- EXERCISE OBJECTIVE: Which lines of the material contain the string "arrow"? Copy each one in full, and treat uppercase and lowercase as different.

- DATA LISTING:
■ ■ ■ ■ ■ ■ ■
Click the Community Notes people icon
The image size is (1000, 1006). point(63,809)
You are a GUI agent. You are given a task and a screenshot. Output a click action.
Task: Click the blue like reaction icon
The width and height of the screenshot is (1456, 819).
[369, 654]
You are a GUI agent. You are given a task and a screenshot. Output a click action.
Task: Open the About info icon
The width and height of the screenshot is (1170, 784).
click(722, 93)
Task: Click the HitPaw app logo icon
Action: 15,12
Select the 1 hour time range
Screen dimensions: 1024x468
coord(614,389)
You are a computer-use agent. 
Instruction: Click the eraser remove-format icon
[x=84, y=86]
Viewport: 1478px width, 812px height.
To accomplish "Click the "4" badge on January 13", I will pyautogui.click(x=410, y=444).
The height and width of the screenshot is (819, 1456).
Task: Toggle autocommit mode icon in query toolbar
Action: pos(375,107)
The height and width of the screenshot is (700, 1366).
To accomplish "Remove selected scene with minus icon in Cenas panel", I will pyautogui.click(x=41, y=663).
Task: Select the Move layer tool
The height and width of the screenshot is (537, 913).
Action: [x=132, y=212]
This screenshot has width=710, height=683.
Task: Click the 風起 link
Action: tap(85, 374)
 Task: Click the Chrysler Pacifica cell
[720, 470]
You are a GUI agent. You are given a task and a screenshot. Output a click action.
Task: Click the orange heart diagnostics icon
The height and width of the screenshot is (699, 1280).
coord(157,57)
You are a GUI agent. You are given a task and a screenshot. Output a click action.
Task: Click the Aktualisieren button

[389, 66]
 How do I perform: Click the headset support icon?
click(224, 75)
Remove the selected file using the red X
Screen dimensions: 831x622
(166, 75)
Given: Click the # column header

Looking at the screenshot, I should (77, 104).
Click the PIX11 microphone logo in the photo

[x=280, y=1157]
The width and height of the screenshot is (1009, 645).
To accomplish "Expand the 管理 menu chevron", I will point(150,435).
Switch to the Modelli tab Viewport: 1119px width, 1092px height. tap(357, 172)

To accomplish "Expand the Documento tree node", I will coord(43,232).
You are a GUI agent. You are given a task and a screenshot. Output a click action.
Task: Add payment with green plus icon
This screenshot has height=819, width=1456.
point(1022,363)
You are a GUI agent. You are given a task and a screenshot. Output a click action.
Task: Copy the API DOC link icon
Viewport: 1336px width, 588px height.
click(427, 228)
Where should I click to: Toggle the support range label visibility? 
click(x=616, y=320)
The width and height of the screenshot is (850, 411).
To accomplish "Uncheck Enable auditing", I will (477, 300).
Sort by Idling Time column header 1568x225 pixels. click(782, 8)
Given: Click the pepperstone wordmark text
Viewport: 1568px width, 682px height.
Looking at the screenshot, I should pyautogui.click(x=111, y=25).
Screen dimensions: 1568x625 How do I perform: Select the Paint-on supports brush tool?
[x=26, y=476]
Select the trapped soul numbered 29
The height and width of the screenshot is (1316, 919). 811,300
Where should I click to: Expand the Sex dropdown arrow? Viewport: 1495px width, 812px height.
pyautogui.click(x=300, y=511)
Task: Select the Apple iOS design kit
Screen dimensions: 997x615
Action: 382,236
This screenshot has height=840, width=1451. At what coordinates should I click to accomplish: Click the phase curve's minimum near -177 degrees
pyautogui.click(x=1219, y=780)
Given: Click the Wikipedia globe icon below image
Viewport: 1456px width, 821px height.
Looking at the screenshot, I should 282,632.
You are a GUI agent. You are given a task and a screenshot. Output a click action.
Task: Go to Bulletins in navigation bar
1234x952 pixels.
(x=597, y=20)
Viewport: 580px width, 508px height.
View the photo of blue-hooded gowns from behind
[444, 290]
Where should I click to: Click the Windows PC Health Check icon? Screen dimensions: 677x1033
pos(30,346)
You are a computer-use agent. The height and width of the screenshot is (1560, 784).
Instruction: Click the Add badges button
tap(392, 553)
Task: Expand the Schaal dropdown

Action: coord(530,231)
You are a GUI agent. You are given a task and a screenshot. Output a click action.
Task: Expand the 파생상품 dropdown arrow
■ ■ ■ ■ ■ ■ ■
- ANSWER BELOW:
Where should I click to: Expand the Sex dropdown arrow? Viewport: 1495px width, 812px height.
Task: Expand the 파생상품 dropdown arrow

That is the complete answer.